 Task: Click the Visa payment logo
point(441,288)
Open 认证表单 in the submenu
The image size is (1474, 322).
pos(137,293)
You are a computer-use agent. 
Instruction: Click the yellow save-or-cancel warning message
::::::::
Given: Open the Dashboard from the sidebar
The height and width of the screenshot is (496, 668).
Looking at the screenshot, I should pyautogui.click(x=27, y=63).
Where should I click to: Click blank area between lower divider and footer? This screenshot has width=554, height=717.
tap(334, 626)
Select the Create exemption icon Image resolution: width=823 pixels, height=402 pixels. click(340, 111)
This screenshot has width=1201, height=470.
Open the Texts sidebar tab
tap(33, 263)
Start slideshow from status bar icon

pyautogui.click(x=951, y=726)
::::::::
Exercise description: Print exactly the lines of the listing above starting at the line containing "Task: Click the Visa payment logo" and ending at the line containing "Instruction: Click the", both included.

Reply:
 Task: Click the Visa payment logo
point(441,288)
Open 认证表单 in the submenu
The image size is (1474, 322).
pos(137,293)
You are a computer-use agent. 
Instruction: Click the yellow save-or-cancel warning message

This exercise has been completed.